**Brief**
When the line containing "Task: Switch to the Контракт заключен tab" is found in the data below, give it again along with every later line, exactly; drop the pictures.

[Collected data]
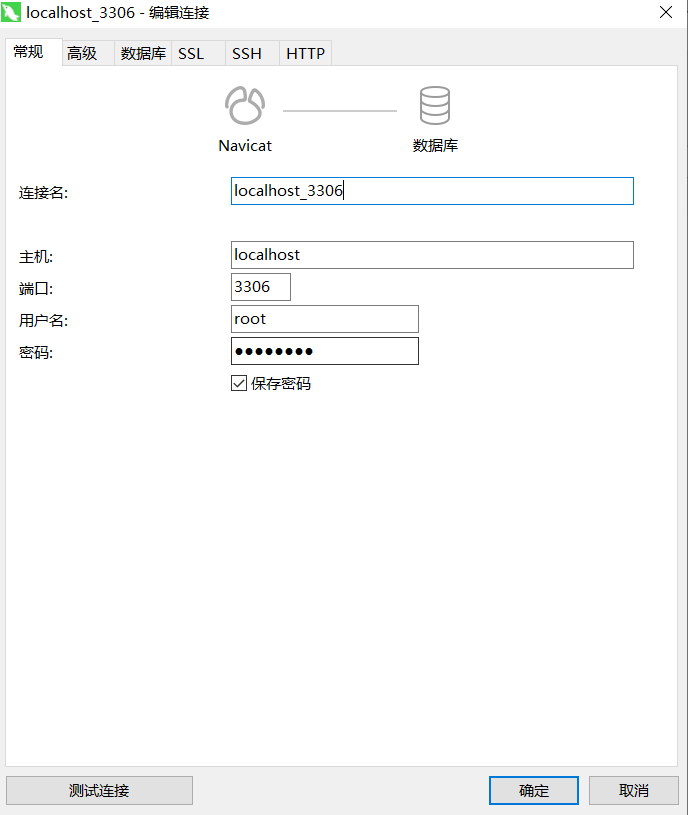Click the 数据库 cylinder icon in diagram
688x815 pixels.
[x=435, y=106]
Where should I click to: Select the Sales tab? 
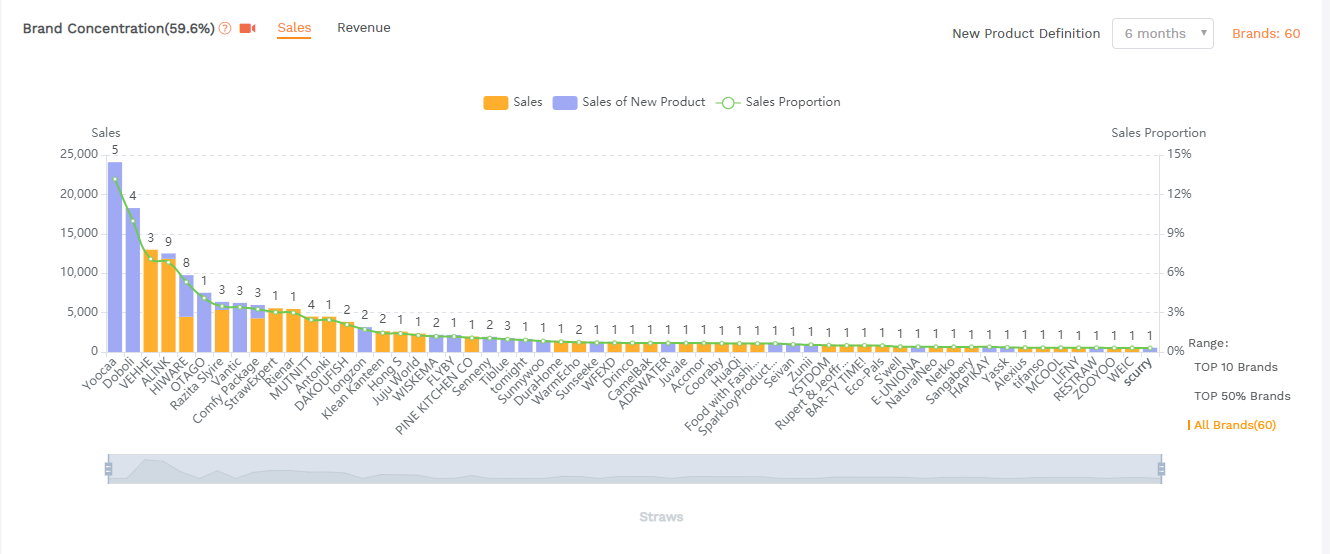coord(294,28)
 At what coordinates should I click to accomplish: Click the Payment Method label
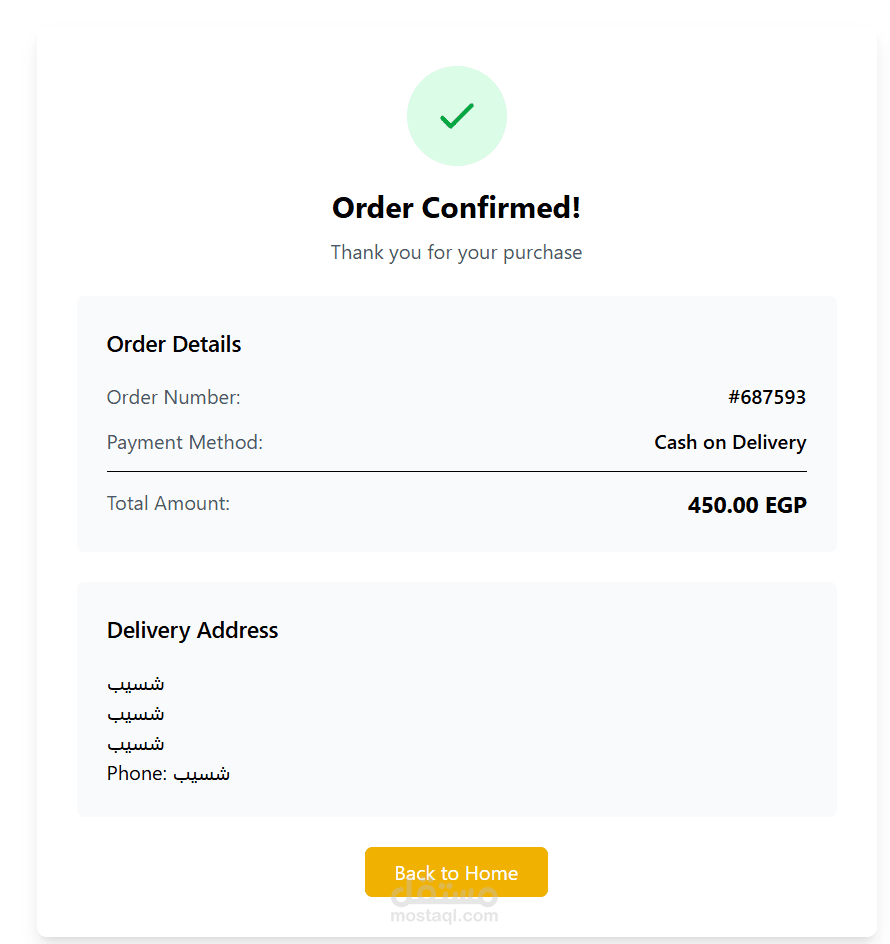[185, 442]
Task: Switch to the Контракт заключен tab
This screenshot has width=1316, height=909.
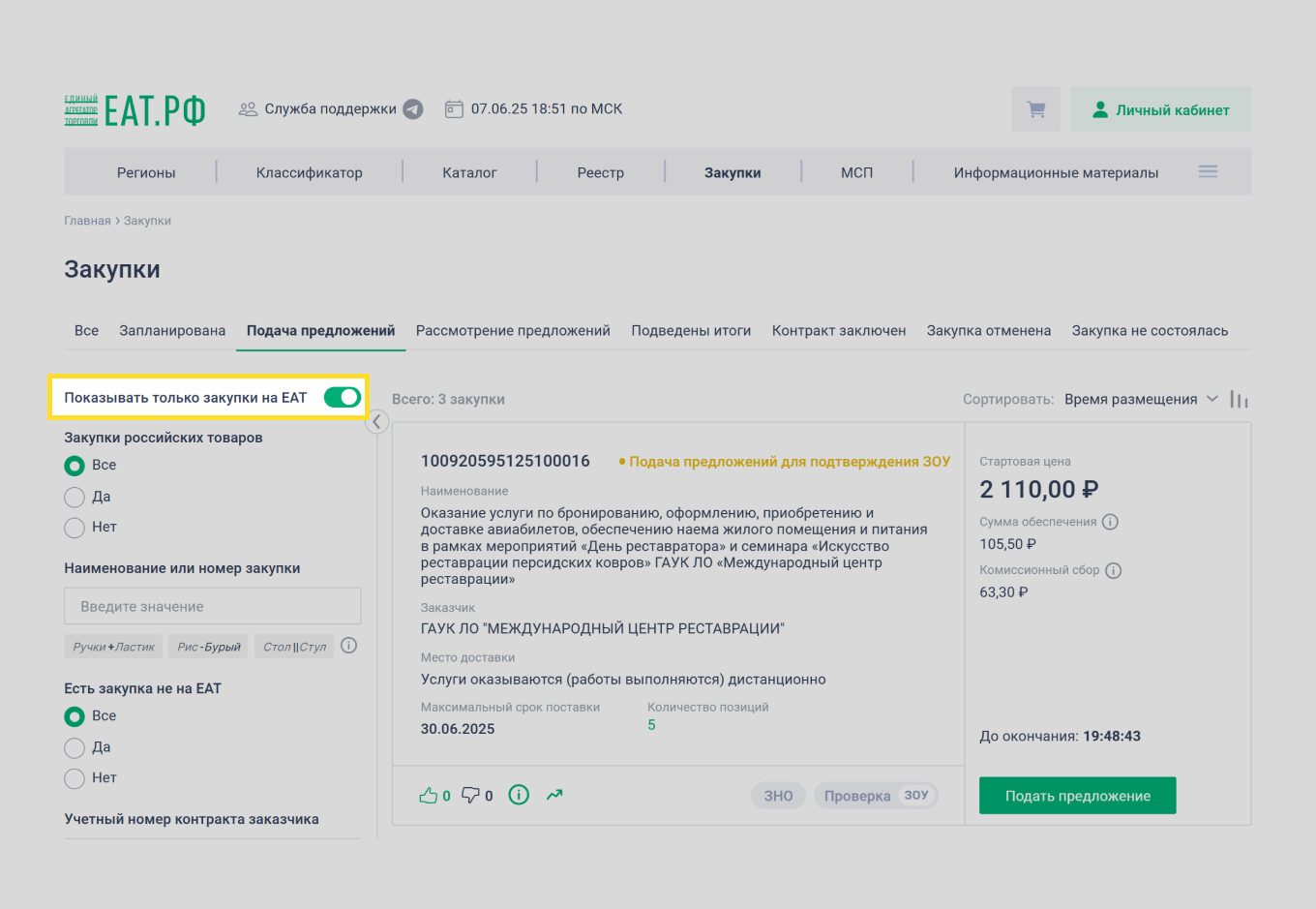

**Response for this exercise**
Task: Switch to the Контракт заключен tab
This screenshot has width=1316, height=909.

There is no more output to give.